TASK STATEMENT
Only the lines from the one with "Task: Click the Search input field" through the last line of the records below belong in your answer, reproduced exactly and with the pictures left out.

++++ DATA PROVIDED ++++

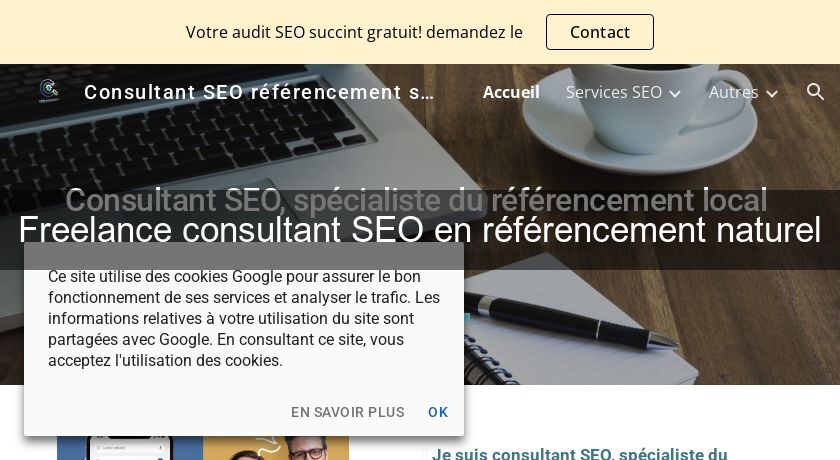
Task: Expand the Autres menu chevron
Action: click(771, 93)
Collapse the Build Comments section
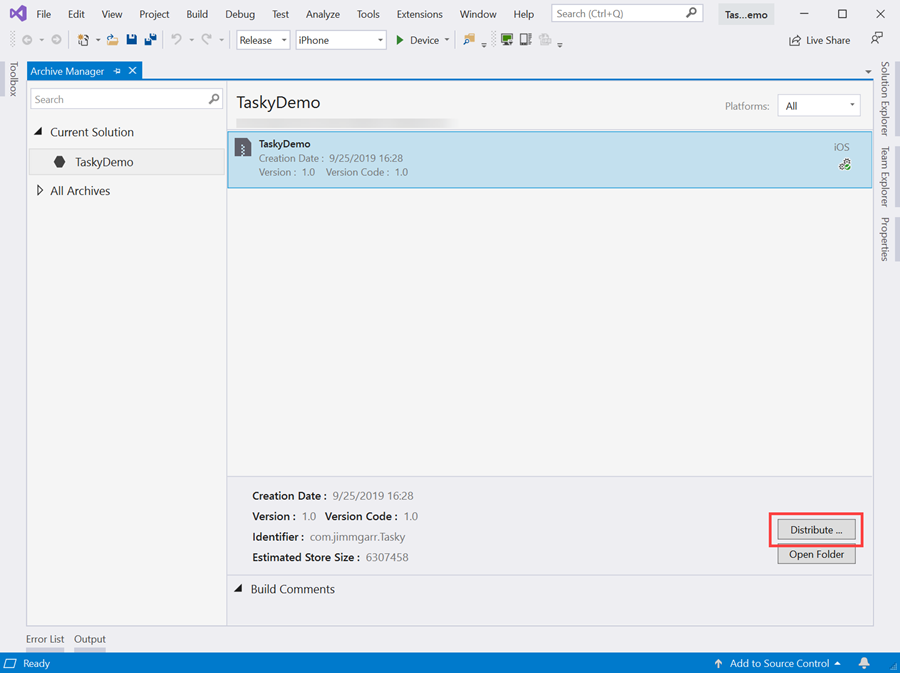This screenshot has width=900, height=673. click(x=237, y=588)
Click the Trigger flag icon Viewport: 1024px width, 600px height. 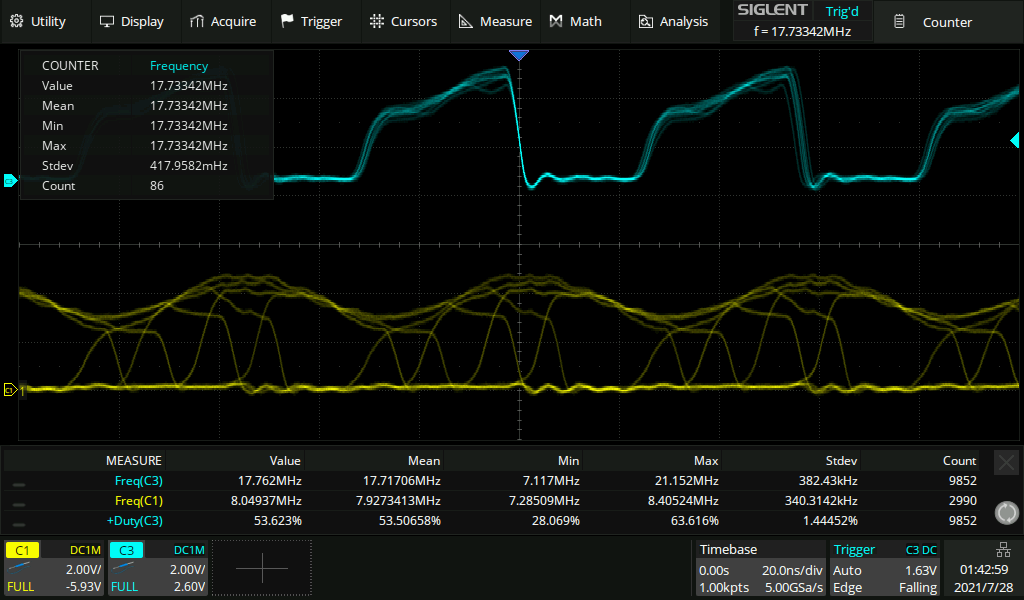click(x=287, y=21)
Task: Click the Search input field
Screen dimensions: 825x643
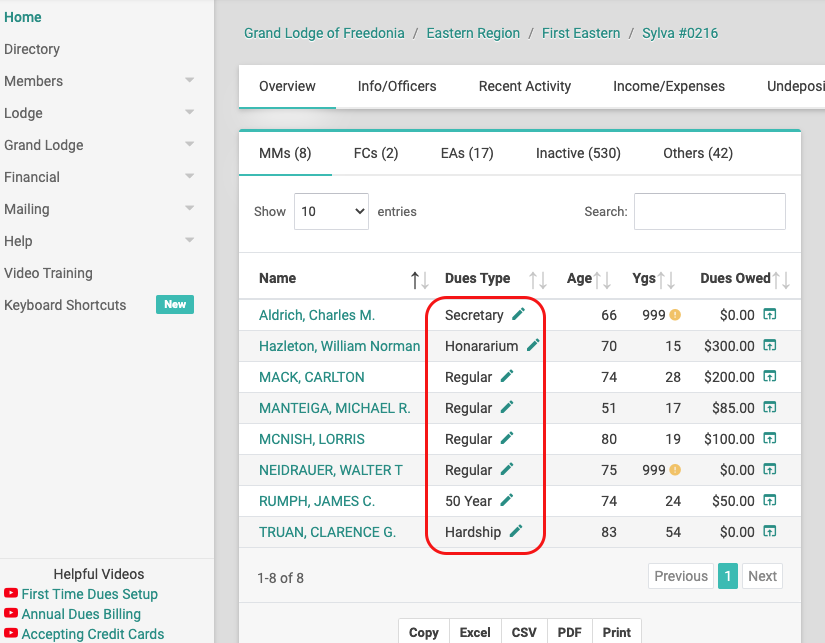Action: (710, 212)
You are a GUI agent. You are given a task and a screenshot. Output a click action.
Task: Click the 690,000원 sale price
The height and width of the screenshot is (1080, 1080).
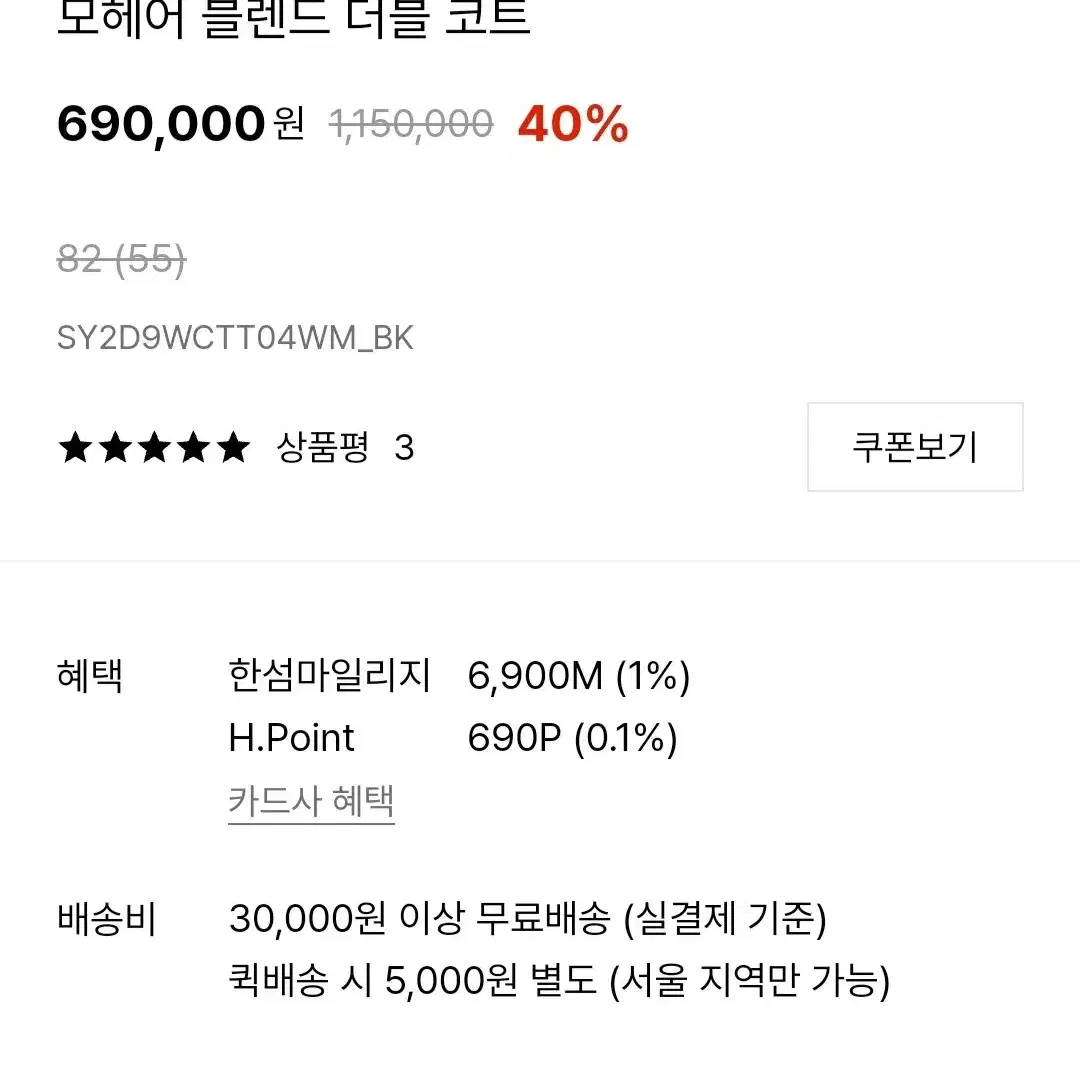(180, 125)
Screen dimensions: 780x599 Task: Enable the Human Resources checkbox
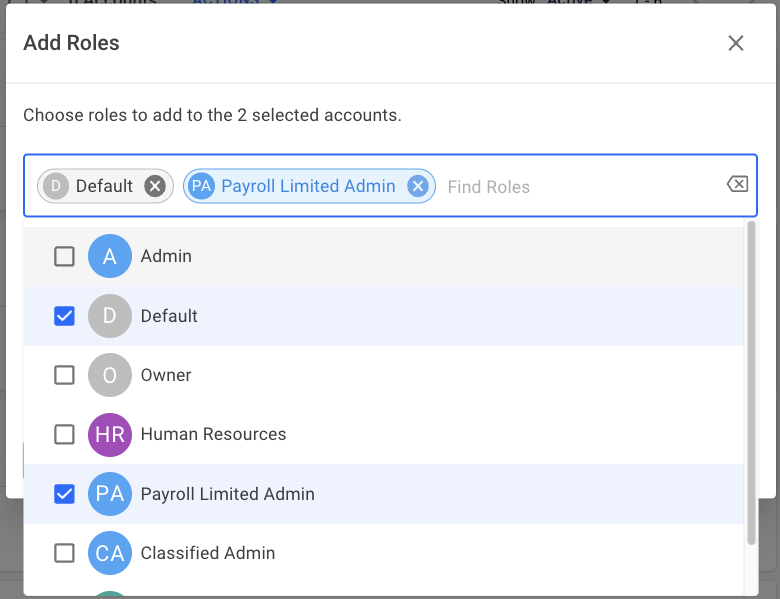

++++

RESPONSE TO THE EXERCISE
Task: Click the Search input field
Screen dimensions: 825x643
Action: (710, 212)
You are a GUI agent. You are given a task and a screenshot. Output a click action.
Task: Click the 690,000원 sale price
The height and width of the screenshot is (1080, 1080).
(180, 125)
Screen dimensions: 780x599 Task: Enable the Human Resources checkbox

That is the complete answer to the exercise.